Working with data with high dimension often possess a challenge commonly referred to as the “curse of dimensionality”. It’s difficult to analyse, visualize and model high-dimensional data hence the need to transform the data from high-dimension to low-dimension. The process of transforming data from high-dimensional space to low-dimensional space but preserving the most important features of the data is referred to as dimensionality reduction. There are various techniques for dimensionality reduction categorized based on linear such as Principal Component Analysis (PCA) or non-linear such as Kernel PCA or Autoencoder. In this post we will look at various dimensionality reduction techniques and how to implement them in Python. Download the data for this post here.

dimensionality-reduction-image

Importance of Dimensionality Reduction

  1. Resolves multicollinearity by removing redundant features.
  2. Data in low-dimensional space is easy to analyse and visualize.
  3. It’s faster to compute low-dimensional data due to less features.

Challenges of Dimensionality Reduction

The main disadvantage of dimensionality reduction is the loss of some data as the data is projected from high-dimension to low-dimension space.

Dimensionality Reduction Techniques

Import Required Libraries

                    

import pandas as pd
import numpy as np
from sklearn.preprocessing import StandardScaler
from sklearn.decomposition import PCA
from IPython.display import display_html 
import matplotlib.pyplot as plt
import seaborn as sns

# Configure visual display properties
sns.set_theme(style="whitegrid")
sns.set(rc={'figure.figsize':(20,10)})

Load Data

                    

iris_df=pd.read_csv('iris.csv')
iris_df.head()

seaborn-scatter-plot-load-iris-data

Standarddize data first
PCA requires us to standardize the data first to a unit scale with mean 0 and variance 1.

                    

features=iris_df[['sepal_length', 'sepal_width', 'petal_length', 'petal_width']] # features
y=iris_df['class'] #target

X=StandardScaler().fit_transform(features) # scale the data
X_scaled=pd.DataFrame(X, columns=['sepal_length', 'sepal_width', 'petal_length', 'petal_width']) # create dataframe of scaled data
scaled_df=pd.concat([X_scaled,y],axis=1) # join scaled dataframe with target variable

# Display the two dataframes side by side
iris_df = iris_df.head().style.set_table_attributes("style='display:inline'").set_caption('Original DataFrame')
scaled_df = scaled_df.head().style.set_table_attributes("style='display:inline'").set_caption('Scaled DtaFrame')

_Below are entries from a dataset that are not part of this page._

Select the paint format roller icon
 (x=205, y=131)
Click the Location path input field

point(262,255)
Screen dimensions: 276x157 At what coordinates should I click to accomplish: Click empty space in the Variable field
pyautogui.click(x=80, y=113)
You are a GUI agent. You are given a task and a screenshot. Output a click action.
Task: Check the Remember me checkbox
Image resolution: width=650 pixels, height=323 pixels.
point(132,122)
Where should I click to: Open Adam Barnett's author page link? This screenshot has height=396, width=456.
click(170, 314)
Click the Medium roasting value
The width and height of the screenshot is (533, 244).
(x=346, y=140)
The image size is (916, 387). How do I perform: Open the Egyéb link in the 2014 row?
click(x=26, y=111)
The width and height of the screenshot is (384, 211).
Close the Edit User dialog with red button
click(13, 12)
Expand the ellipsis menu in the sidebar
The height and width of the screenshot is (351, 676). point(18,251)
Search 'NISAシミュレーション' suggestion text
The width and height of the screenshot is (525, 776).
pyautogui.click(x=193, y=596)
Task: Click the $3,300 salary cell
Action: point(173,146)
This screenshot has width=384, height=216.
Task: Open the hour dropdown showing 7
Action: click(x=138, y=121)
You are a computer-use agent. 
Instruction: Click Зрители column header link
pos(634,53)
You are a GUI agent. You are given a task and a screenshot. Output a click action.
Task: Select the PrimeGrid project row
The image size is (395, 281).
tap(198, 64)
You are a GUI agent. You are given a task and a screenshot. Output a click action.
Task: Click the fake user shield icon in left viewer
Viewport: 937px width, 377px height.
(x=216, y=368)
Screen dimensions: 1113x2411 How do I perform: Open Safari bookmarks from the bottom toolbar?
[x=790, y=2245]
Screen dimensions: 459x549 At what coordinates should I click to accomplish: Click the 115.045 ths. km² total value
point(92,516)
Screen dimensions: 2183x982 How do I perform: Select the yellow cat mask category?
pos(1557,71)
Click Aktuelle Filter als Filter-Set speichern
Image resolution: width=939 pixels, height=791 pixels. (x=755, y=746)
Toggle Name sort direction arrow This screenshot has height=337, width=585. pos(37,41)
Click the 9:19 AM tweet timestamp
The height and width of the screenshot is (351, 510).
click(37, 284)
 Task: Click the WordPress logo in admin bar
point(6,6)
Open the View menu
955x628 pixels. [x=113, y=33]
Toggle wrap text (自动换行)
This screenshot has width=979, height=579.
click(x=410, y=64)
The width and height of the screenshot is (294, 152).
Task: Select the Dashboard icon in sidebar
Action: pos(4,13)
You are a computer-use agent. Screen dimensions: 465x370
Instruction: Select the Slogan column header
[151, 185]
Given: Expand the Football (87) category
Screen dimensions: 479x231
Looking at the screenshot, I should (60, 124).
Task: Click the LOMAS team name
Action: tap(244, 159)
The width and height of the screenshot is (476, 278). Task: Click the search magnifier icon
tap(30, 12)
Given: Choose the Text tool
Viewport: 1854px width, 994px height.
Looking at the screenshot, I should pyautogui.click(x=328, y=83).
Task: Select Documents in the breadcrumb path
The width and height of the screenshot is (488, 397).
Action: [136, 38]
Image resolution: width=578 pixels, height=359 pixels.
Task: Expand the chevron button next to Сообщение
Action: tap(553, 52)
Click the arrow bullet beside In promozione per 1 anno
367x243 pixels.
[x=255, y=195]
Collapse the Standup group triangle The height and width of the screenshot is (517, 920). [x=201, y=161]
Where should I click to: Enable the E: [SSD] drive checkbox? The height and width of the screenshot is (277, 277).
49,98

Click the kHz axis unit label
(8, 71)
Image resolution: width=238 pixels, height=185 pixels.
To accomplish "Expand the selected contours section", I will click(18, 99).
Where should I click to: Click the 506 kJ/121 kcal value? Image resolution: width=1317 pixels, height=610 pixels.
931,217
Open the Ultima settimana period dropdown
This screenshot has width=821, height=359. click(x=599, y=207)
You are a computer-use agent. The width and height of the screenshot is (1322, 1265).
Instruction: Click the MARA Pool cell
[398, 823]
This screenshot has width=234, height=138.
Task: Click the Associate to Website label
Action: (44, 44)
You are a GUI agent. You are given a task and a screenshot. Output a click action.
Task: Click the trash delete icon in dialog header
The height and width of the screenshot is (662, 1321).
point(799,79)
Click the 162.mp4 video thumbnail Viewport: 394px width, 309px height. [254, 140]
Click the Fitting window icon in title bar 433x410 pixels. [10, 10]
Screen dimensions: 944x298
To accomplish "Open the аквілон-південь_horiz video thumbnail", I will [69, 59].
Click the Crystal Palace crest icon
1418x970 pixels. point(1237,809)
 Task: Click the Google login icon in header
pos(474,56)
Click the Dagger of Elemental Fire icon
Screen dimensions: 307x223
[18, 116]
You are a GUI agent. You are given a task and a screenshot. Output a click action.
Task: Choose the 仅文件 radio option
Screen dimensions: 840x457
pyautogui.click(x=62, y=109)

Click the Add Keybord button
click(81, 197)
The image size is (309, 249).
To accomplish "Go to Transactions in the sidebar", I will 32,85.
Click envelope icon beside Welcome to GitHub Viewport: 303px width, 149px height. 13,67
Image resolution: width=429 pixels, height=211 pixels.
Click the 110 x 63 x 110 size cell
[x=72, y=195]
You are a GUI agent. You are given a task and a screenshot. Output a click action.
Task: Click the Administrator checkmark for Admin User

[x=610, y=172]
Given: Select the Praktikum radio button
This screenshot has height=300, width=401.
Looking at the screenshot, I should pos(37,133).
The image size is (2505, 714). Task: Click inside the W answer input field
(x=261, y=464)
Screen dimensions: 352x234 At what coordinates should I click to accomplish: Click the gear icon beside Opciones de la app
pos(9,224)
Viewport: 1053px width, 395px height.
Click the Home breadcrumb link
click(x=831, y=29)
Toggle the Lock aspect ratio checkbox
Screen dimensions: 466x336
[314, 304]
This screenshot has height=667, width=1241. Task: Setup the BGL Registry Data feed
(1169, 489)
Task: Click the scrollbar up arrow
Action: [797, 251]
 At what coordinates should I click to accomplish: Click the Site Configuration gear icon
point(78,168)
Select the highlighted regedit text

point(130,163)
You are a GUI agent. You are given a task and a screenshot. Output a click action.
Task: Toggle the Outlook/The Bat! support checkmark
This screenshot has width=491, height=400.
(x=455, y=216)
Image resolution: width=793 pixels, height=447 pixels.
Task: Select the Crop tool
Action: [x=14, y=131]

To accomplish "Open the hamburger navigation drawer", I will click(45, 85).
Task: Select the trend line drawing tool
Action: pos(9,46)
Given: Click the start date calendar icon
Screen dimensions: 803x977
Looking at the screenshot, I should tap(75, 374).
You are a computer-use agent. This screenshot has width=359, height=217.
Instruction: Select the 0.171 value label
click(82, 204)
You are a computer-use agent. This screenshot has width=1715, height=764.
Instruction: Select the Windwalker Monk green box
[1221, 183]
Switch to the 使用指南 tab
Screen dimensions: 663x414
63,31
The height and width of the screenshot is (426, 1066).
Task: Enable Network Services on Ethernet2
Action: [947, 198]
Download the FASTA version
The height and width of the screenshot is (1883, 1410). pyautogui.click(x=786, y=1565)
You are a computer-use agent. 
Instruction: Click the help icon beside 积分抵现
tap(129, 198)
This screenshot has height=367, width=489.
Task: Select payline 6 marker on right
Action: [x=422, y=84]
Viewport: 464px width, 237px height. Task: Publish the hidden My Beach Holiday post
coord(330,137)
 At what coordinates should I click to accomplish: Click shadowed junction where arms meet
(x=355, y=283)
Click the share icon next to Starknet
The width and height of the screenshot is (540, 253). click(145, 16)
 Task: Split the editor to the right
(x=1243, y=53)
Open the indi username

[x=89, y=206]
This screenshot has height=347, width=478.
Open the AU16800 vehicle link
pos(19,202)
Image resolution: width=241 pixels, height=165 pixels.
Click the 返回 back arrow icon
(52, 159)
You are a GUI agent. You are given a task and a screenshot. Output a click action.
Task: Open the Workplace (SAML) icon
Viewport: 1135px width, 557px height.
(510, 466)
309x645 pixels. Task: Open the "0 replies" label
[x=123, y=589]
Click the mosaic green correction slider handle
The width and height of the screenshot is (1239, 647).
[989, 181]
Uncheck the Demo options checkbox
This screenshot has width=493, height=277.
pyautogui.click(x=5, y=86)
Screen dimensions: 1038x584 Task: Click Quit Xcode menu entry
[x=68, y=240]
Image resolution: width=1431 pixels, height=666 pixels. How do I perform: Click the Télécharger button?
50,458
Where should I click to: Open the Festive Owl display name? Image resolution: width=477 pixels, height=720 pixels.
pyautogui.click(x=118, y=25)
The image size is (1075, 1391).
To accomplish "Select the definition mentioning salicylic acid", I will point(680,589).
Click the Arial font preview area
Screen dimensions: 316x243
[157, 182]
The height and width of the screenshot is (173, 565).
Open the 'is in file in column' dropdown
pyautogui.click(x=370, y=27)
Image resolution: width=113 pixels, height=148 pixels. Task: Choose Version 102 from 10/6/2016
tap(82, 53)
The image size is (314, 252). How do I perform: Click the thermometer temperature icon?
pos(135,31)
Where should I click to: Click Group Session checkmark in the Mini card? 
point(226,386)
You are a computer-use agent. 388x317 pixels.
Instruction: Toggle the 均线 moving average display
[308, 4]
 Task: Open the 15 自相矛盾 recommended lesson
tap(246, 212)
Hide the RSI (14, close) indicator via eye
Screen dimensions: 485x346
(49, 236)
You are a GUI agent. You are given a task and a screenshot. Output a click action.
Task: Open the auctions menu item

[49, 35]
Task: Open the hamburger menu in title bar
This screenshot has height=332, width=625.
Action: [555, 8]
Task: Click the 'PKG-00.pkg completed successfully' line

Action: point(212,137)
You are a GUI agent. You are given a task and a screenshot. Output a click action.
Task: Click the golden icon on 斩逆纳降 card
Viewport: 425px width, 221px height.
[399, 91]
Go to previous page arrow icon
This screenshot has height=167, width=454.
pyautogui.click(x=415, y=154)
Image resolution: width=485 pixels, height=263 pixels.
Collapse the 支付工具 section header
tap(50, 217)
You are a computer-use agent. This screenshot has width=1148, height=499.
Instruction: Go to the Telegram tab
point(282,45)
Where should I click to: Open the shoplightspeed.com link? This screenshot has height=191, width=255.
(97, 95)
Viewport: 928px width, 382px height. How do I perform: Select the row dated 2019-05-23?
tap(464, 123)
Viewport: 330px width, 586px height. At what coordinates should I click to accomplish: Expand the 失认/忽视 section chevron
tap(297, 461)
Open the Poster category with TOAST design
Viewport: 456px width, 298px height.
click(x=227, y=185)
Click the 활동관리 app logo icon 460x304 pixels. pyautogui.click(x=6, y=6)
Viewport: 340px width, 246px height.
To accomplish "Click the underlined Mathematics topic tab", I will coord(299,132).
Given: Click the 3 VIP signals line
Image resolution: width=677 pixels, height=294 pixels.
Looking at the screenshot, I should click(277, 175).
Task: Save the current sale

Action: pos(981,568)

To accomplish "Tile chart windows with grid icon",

display_html(iris_df._repr_html_()+"     "+scaled_df._repr_html_(), raw=True)

dimesnionality-reduction-standardize-data

  1. Principal component analysis (PCA). This is a commonly used linear technique for dimensionality reduction mostly used in data analysis and predictive modelling. It projects data from high-dimensional space to low-dimensions referred to as principal components. PCA attempts to look for uncorrelated factors. The first principle component describes the maximum variance in the data. The second principal component explains the variation not captured in the first component. The third principal component extracts the variation not explained in the first and second component, etc. The i-th principal component can be taken as a direction orthogonal to the first i-1 principal components that maximizes the variance of the projected data

Compute PCA with 2 components

                    

pca=PCA(n_components=2)
pca_fit=pca.fit_transform(X_scaled) # fit and transform data with 2 Components
pca_df=pd.DataFrame(pca_fit,columns=['PC1','PC2']) # Create PCA dataframe
pca_df=pd.concat([pca_df,y],axis=1) # join pca dataframe with target variable
pca_df.head()

dimesnionality-reduction-pca

Visualize PCA

                    

plt.rcParams['axes.labelsize'] = 20
sns.set(font_scale = 2)
sns.scatterplot(x="PC1", y="PC2", sizes=(1, 8), linewidth=0,data=pca_df,hue='class')
plt.show()

dimesnionality-reduction-visualize-pca

Explained Variance
Explained Variance tells us the variation in each principal component and how much information we have lost when reducing the dimensionality of the data from high-space (4 features) to low-space (2 features). Variance for the first and second principal components.

                    

(pca.explained_variance_ratio_)*100

array([72.77045209, 23.03052327])

Total variance after dimensionality reduction

                    

sum(pca.explained_variance_ratio_)*100

95.80097536148199

2. Independent Component Analysis (ICA). This is another useful technique for dimensionality reduction that transforms multivariate data points into independent non-Gaussian data. Different from PCA which looks for uncorrelated components ICA looks for independent factors.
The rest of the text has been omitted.